» **TRY IT**
Please repeat word for word everything in the passage on peeling waxed produce from "He extends this" down to "also requiring peeling.".

He states: "Peel the cucumber whether it's organic or not because you can't adjust the peel. It is tough cellulose. Take a vegetarian animal to do it."
He extends this peeling requirement to other waxed produce: "I will even peel a zucchini because they put petroleum wax on it. 20 years ago it was 5% they were allowed, now it's all the way up to 15%. The FDA is killing us, not protecting us. That's on organic, 15% on organic. So you have to be careful." He lists apples, pears, zucchini, and other squash as also requiring peeling.
The Wax Problem, Identifying Contamination
Aajonus gives specific instructions for identifying whether a cucumber has been waxed:
- If the cucumber is shiny, it has been waxed. He states: "You peel them... all of them you have to peel nowadays. They're all coated even if they're organic unless you see that they're not shiny at all and they've got a dull finish on them. Then you'll know they haven't been sprayed."
- He provides a tactile test: "You can take a flat knife, and you can peel, you can scrape the wax. If the wax dissolves in your finger, it's natural. If it does not, if it turns into a waxy, oily substance or thick substance that doesn't dissolve, it is a manufactured wax."
- He notes that non-organic commercial cucumbers are noticeably slick to the touch in the store: "Pretty slimy. Because I know on the non-organic, you can."

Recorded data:
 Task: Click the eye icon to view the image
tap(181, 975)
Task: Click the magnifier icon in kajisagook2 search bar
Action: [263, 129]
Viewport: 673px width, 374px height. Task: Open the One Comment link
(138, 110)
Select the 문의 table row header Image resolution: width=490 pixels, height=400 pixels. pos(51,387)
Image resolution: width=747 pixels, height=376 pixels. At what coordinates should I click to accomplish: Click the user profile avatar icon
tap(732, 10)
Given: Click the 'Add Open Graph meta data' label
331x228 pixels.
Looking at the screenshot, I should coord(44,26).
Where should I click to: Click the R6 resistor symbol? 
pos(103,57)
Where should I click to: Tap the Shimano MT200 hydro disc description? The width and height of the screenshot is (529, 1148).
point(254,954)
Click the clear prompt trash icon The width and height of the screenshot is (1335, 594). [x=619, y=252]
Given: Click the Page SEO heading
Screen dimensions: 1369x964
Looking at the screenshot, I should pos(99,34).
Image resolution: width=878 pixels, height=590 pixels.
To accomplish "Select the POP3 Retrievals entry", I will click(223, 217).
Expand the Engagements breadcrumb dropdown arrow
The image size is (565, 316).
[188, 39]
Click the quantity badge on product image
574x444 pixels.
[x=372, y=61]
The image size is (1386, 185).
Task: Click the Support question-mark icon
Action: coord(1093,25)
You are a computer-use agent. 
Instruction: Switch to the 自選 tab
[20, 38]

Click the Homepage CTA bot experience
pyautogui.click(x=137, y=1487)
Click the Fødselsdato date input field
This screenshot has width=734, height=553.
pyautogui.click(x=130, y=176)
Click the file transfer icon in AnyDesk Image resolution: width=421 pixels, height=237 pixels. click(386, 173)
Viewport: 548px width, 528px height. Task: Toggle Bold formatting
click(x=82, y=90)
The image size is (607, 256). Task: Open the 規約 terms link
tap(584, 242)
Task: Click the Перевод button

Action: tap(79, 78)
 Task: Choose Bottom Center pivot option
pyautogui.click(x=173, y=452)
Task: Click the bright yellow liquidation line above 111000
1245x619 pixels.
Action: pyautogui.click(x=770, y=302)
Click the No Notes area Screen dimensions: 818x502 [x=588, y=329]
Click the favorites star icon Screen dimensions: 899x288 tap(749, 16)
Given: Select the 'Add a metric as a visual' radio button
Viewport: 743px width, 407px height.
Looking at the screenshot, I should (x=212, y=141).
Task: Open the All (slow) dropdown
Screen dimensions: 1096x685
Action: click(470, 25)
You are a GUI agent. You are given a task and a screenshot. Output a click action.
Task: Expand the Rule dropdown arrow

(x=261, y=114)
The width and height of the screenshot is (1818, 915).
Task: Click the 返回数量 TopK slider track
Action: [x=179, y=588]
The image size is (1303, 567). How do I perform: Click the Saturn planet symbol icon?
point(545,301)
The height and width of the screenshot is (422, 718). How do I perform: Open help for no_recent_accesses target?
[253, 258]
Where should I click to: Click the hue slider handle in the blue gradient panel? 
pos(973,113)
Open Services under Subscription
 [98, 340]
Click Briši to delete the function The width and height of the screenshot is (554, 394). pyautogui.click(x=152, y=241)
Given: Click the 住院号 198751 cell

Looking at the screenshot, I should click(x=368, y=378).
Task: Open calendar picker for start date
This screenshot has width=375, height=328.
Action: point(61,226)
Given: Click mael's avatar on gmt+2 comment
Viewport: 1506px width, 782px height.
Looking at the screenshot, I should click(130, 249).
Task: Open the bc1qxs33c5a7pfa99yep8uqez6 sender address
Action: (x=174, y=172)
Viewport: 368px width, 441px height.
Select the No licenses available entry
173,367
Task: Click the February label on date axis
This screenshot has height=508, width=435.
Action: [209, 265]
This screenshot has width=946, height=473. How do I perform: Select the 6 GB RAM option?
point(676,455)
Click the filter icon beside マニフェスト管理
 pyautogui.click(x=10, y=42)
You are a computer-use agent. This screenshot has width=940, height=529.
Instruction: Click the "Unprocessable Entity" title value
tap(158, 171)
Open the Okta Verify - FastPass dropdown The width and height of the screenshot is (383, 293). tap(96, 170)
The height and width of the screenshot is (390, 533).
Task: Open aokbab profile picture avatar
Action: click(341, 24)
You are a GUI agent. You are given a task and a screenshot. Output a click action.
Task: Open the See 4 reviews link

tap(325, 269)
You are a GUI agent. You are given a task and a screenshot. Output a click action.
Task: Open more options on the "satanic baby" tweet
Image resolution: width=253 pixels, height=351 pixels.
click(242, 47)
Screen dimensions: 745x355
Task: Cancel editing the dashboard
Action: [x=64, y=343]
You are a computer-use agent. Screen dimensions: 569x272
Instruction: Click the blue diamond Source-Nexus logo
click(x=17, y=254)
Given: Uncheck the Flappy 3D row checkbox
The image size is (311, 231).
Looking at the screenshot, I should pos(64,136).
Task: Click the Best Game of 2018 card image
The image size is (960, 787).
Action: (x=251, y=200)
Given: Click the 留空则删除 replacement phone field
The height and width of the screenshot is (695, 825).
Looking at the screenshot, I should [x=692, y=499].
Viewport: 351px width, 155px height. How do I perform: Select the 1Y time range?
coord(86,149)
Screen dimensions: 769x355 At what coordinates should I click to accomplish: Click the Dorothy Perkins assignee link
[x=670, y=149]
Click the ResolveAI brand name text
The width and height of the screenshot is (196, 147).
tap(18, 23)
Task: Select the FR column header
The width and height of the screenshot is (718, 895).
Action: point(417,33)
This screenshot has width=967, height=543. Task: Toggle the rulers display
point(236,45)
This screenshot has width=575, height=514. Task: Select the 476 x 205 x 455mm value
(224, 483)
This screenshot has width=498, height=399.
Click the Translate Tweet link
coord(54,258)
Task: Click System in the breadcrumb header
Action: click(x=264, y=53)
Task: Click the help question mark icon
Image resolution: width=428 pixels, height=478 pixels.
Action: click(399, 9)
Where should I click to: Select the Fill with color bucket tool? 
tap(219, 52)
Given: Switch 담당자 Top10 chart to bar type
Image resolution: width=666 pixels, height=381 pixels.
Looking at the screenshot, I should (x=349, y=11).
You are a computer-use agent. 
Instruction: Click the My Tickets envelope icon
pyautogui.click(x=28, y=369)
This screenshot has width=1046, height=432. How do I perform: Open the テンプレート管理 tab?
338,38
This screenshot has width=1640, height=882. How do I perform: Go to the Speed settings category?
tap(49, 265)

» **TASK SOLUTION**
He extends this peeling requirement to other waxed produce: "I will even peel a zucchini because they put petroleum wax on it. 20 years ago it was 5% they were allowed, now it's all the way up to 15%. The FDA is killing us, not protecting us. That's on organic, 15% on organic. So you have to be careful." He lists apples, pears, zucchini, and other squash as also requiring peeling.